2013年3月14日木曜日

3月の豆ごはん

季節的には、ちょっと早い気がするグリンピースご飯を炊いた。大好きだ。
でも、うすい文豆はまだ少量しか出ていないから、普通のグリンピースにする。
大体豆ごはんなんて、4月中旬から5月初めごろにかけて食べるものだと思うが、近頃、スーパーには早くから並び始めているから驚く。

そうそう、3月の豆ごはんというと、大阪で食べたのを思い出す。ちょうど今頃だった。晴天の翌日で雨、寒かった。

大阪の街中を車で走っていた。運転はもちろん、家人。
あるところの信号で止まったとき目に入ったお店があった。和食のお店で、暖簾か何か目立つものにうなぎの字が見えた気がする。数年前なのに、細かなことは覚えていない。
それに、私の目は何も見えないから字が見えた筈はないし、ウナギは好きではない。でも、お昼はそこにしようと決めた。

お店の入り口近くにお昼のメニューが書かれていたと思う。「豆ごはん」とあった。グリンピースご飯と書いていたかもしれない。こんな3月のまだ寒い頃に豆ごはんだなんてと、少々面食らいつつも、入ってみた。
一階ではなく二階に案内されたので、とまどった。大きな水車が設置されていて、それが嘘くさいと言うよりも、けったいな雰囲気を醸し出していて、ぐるりと回るように階段を上がった。
二階は二階で、テーブルと椅子があるのではなく、右手に大きな広間のお座敷があって、左手には個室のお座敷があった。

左手の小さな個室に通されると、ひときわ大きな銅鑼があった。
間近で実物を見るのは初めてだ。その前には黒電話。来るところを間違ったかと思ったが、お値段が高くてひるみそうなところという感じでは無い。お品書きを渡されて、私は豆ごはんの定食にした。普通のお値段だった。

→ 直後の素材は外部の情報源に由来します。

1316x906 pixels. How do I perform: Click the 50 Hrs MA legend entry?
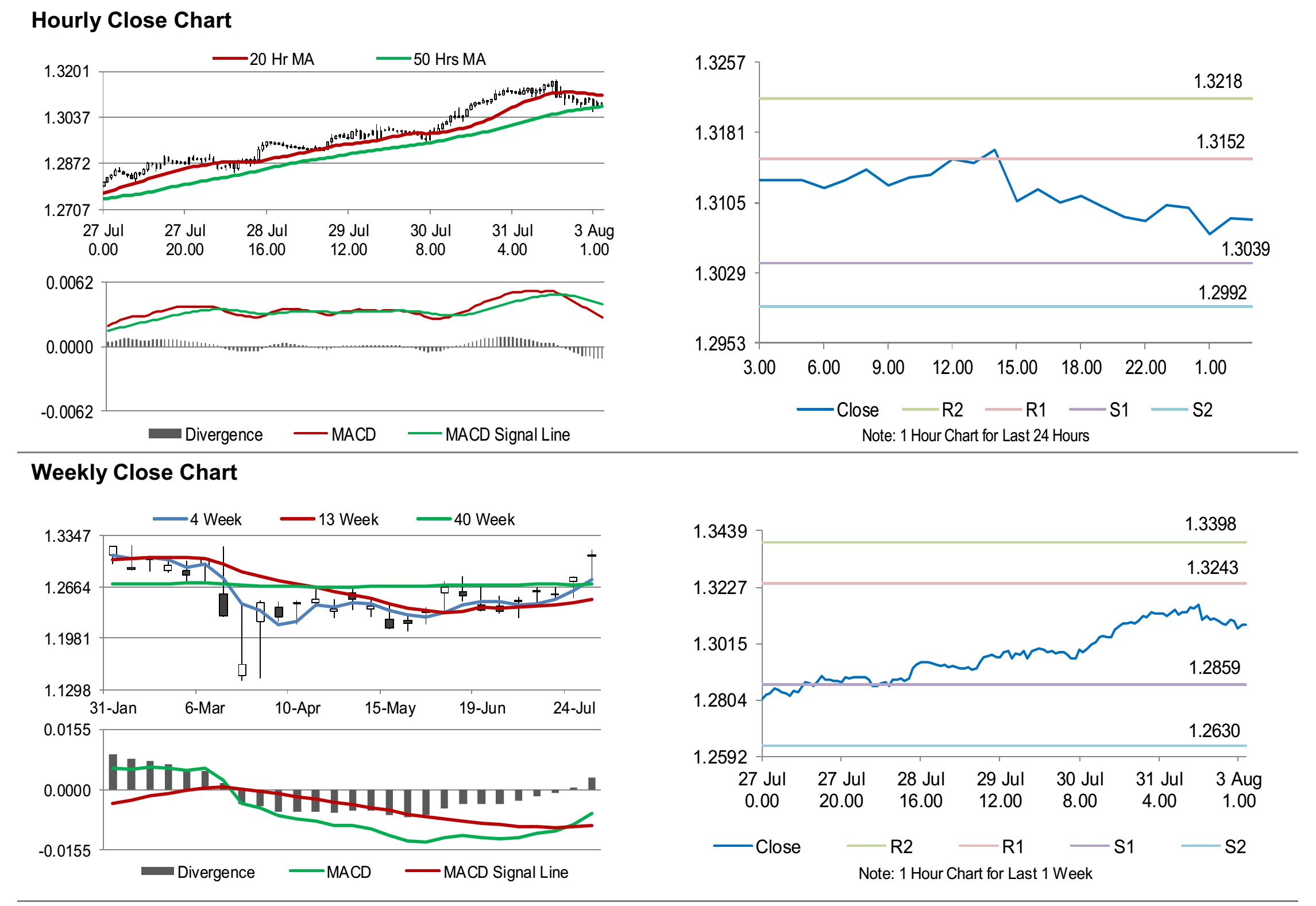[x=431, y=59]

ところが、一向に注文を取りに来てくれなかったか、何の用事だか忘れたが、お店の人を呼ばなければならなかった。襖を隔てた隣のお客さんの給仕に来たお店の人をつかまえると、はいはいと聞いてくれたのだが、
「何かあったら、鳴らしてくださいね」
と言って、下へ降りていった。

鳴らすって何を?
銅鑼だろうか。電話なのだろうか。私達家族は、分からなかった。

豆ごはんは美味しかった。

支払いは一階入り口の近くだった。領収書は要りますか、と聞かれて、もらうことにした。接客でもない調理をするでもないような普通の女性が、椅子に座ってカウンターで領収書を書き始めたが、ふっと止めて両手で顔を覆い、間違えましたと言った。
そして驚いているのか笑っているのか半々で、あたふたと書き直し始めたのだが、何故かまた、失敗をして狼狽えていた。
私は別に領収書は要らなかったので、結構です、と断ることにした。でも、何をそんなに笑うほど、間違えたのだろうか。
私の視力では見えないのが、残念だった。

店の名前を覚えていないので、Googleマップで調べてみた。
お店は「割烹とんぼ」さんだった。

銅鑼は本当に鳴らすらしい。
記憶間違いで書いている部分があると思うけれど、それはそれでごめんなさい。